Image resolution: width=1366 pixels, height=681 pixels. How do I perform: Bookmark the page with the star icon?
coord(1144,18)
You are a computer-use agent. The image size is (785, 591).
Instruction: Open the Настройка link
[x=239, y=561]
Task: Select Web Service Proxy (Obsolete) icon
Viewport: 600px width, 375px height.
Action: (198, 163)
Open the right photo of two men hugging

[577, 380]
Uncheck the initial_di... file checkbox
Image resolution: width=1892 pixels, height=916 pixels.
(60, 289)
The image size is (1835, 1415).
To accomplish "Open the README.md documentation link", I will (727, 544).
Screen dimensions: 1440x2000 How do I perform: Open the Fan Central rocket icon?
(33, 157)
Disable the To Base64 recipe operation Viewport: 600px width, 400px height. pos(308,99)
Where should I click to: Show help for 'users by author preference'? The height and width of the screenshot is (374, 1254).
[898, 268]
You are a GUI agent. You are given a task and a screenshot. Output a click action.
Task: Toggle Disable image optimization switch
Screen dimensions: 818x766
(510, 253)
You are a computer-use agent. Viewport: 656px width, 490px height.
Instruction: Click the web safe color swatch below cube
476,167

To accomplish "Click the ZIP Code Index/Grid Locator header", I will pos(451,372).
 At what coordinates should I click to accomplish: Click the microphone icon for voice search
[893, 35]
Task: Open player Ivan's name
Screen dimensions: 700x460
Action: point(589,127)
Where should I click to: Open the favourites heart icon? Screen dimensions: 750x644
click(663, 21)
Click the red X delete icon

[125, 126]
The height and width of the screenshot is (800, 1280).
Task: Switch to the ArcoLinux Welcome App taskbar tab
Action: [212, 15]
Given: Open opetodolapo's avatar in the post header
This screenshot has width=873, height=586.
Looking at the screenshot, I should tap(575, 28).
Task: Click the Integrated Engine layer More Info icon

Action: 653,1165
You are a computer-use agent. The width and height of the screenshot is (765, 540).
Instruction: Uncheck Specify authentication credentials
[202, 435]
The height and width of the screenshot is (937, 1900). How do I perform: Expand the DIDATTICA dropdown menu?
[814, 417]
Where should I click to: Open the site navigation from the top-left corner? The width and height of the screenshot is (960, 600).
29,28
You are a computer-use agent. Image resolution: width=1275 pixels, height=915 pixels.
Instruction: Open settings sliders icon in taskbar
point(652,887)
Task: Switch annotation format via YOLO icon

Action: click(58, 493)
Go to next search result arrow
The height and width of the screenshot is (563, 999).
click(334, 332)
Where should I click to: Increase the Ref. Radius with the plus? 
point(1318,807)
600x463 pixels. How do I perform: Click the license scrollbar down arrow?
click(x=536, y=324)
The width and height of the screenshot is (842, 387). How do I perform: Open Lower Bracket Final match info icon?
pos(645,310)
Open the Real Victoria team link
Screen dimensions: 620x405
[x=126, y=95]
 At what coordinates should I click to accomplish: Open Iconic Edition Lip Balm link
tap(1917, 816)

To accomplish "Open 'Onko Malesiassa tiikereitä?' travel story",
- - - -
### What is expected
Print out all the material above, unaltered.

### Solution for this problem
Image resolution: width=1366 pixels, height=681 pixels. How do I perform: Bookmark the page with the star icon?
coord(1144,18)
You are a computer-use agent. The image size is (785, 591).
Instruction: Open the Настройка link
[x=239, y=561]
Task: Select Web Service Proxy (Obsolete) icon
Viewport: 600px width, 375px height.
Action: (198, 163)
Open the right photo of two men hugging

[577, 380]
Uncheck the initial_di... file checkbox
Image resolution: width=1892 pixels, height=916 pixels.
(60, 289)
The image size is (1835, 1415).
To accomplish "Open the README.md documentation link", I will (727, 544).
Screen dimensions: 1440x2000 How do I perform: Open the Fan Central rocket icon?
(33, 157)
Disable the To Base64 recipe operation Viewport: 600px width, 400px height. pos(308,99)
Where should I click to: Show help for 'users by author preference'? The height and width of the screenshot is (374, 1254).
[898, 268]
You are a GUI agent. You are given a task and a screenshot. Output a click action.
Task: Toggle Disable image optimization switch
Screen dimensions: 818x766
(510, 253)
You are a computer-use agent. Viewport: 656px width, 490px height.
Instruction: Click the web safe color swatch below cube
476,167

To accomplish "Click the ZIP Code Index/Grid Locator header", I will pos(451,372).
 At what coordinates should I click to accomplish: Click the microphone icon for voice search
[893, 35]
Task: Open player Ivan's name
Screen dimensions: 700x460
Action: point(589,127)
Where should I click to: Open the favourites heart icon? Screen dimensions: 750x644
click(663, 21)
Click the red X delete icon

[125, 126]
The height and width of the screenshot is (800, 1280).
Task: Switch to the ArcoLinux Welcome App taskbar tab
Action: [212, 15]
Given: Open opetodolapo's avatar in the post header
This screenshot has width=873, height=586.
Looking at the screenshot, I should tap(575, 28).
Task: Click the Integrated Engine layer More Info icon

Action: 653,1165
You are a computer-use agent. The width and height of the screenshot is (765, 540).
Instruction: Uncheck Specify authentication credentials
[202, 435]
The height and width of the screenshot is (937, 1900). How do I perform: Expand the DIDATTICA dropdown menu?
[814, 417]
Where should I click to: Open the site navigation from the top-left corner? The width and height of the screenshot is (960, 600).
29,28
You are a computer-use agent. Image resolution: width=1275 pixels, height=915 pixels.
Instruction: Open settings sliders icon in taskbar
point(652,887)
Task: Switch annotation format via YOLO icon

Action: click(58, 493)
Go to next search result arrow
The height and width of the screenshot is (563, 999).
click(334, 332)
Where should I click to: Increase the Ref. Radius with the plus? 
point(1318,807)
600x463 pixels. How do I perform: Click the license scrollbar down arrow?
click(x=536, y=324)
The width and height of the screenshot is (842, 387). How do I perform: Open Lower Bracket Final match info icon?
pos(645,310)
Open the Real Victoria team link
Screen dimensions: 620x405
[x=126, y=95]
 At what coordinates should I click to accomplish: Open Iconic Edition Lip Balm link
tap(1917, 816)

To accomplish "Open 'Onko Malesiassa tiikereitä?' travel story",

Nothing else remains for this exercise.